Wednesday, October 23, 2013
Audiobook Evaluation: "Ur" (2009) by Stephen King
"Ur" is a novella of note. It shows how Stephen King has gotten so incredibly good at creating great stories out of almost nothing. And it's almost unbelievable how good he can be at writing horror even when the ideas aren't quite as unique or as interesting as they once might have been. Regardless, he writes something here that is both incredibly good, really creepy, and very compelling. His skills as an author have increased as time has gone by, and I have to say that I'm really impressed by how good so much of his short fiction has been. This novella doesn't disappoint, even starting with a simplistic premise, it really does bring on everything Stephen King is known for- and much more besides.
This could be called a love story, although I'd be reticent to really indulge in that line of thought. It has elements of a disintegrating (or reinvigorating) relationship, as well as a bunch of very well thought out elements of both horror and philosophic thought. I am going to spoil most of the plot in this analysis, so go away if you don't want it spoiled for you.
"Ur" involves an English professor coming in contact with a pink Amazon Kindle that gives him links to other realities. King seems to love the idea of multiple worlds, and this novella really fleshes some thoughts out about it. Clearly it also follows the Stephen King Dark Tower mythos as well. How couldn't it with the multiple worlds and the low men in yellow coats?
I love this story, It works in so many ways while being both intelligent and very simple. There isn't a whole lot here to really look at or think about, but the story works so well. It really made me think, and it really brought me to a level of excitement that only Stephen King novellas can. I can't think of a single novella by King that hasn't impressed me in some way. And this follows that tradition, heavily reminding me of "N." and the narrative powerhouse that that novella brought to the table.
"Ur" isn't quite as complex or rabidly interesting as "N." was, but the multiple worlds and multiple realities thing really intrigues me. I love when that comes up in fiction, and I can't think of a better author to bring those ideas to the forefront than King. He has both a passion for it and really good stories that surround those ideas.

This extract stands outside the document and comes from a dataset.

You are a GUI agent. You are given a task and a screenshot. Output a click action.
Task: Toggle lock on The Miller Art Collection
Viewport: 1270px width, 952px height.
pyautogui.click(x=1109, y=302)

The Ur Amazon Kindle is basically an SCP. Yeah, I bringing SCPs up again, sorry about that. But this is the classic story of an object with unnatural talents it seriously can't and should never have. It's not truly supernatural... but then again, shouldn't it be just a little supernatural if it takes stuff from all these different worlds? I don't know. I just know that the writing, the characters, and the plot all work for me. They all hit that right feeling between realistic and slightly terrifying that I absolutely love.
I can't really say anything but good things about this. I listened to it in audiobook format, just like I did with "In the Tall Grass." I would say that that audiobook was slightly better read than this one was, but this one was just fine in terms of how it was presented. I think I liked this story slightly better though, simply because it appeals to my specific likes in the horror genre just a little more than forever tall grass with ancient stones that won't let you leave. Something about this whole story has an intellectual feel to it that I simply can't stop loving.

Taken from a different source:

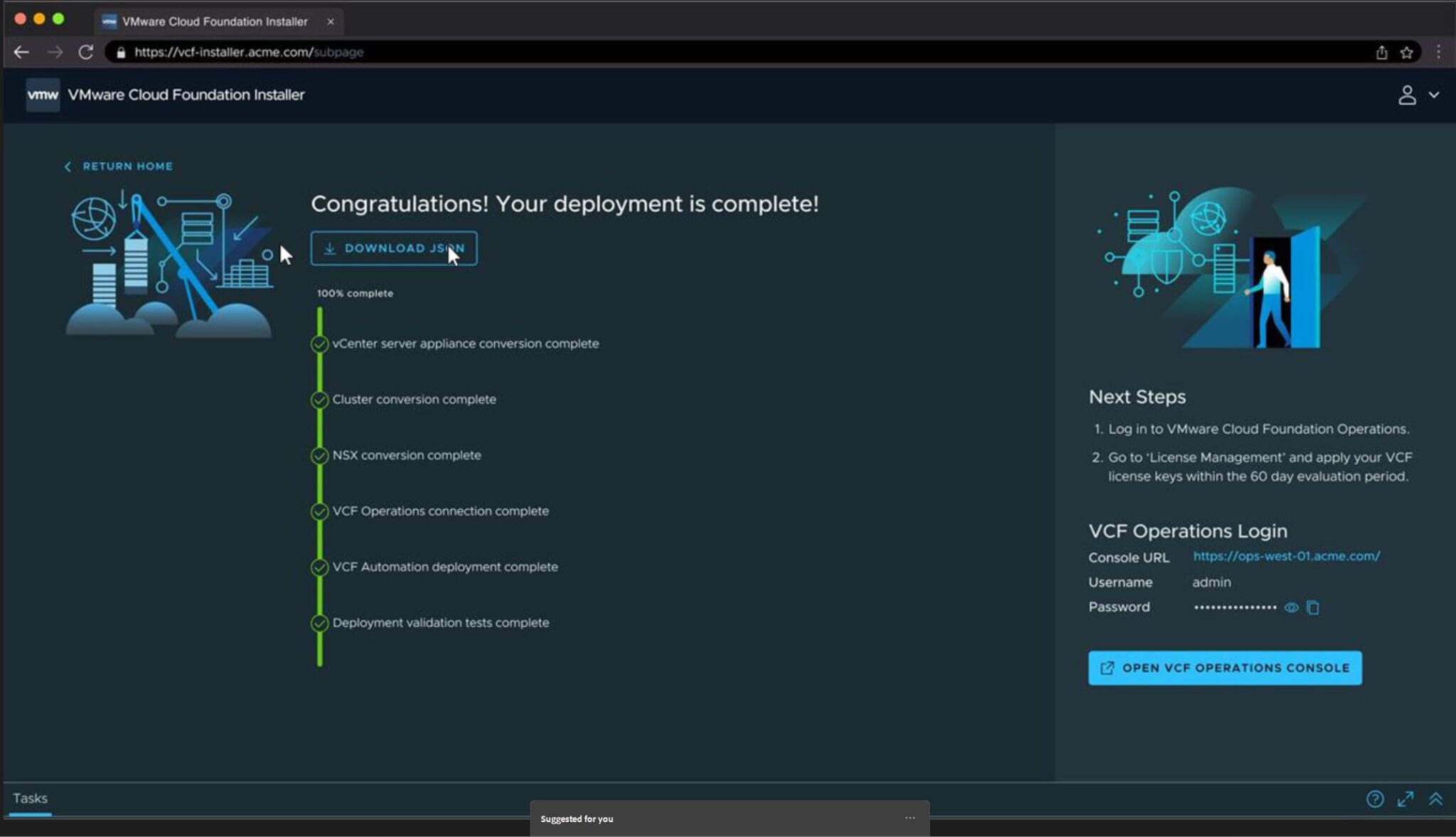This screenshot has height=837, width=1456.
Task: Click the share icon in the address bar
Action: [1381, 52]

So, beyond that, there's not much to say. The story is all there, really simple with some great twists and turns, specifically when the main characters realize exactly what they have in front of them, what power it holds, and what they can (and will) do with it. And the connections to The Dark Tower will always intrigue me. The more Dark Tower connections King does, the happier I'll be. That's just my opinion, sure, but I certainly do like that series quite a bit despite most people simply not caring about it (from my experience at least).
I don't have anything else. Check the novella out. It's really worth it, especially if you listen to audiobooks often, like short fiction, or simply like Stephen King and/or his Dark Tower books.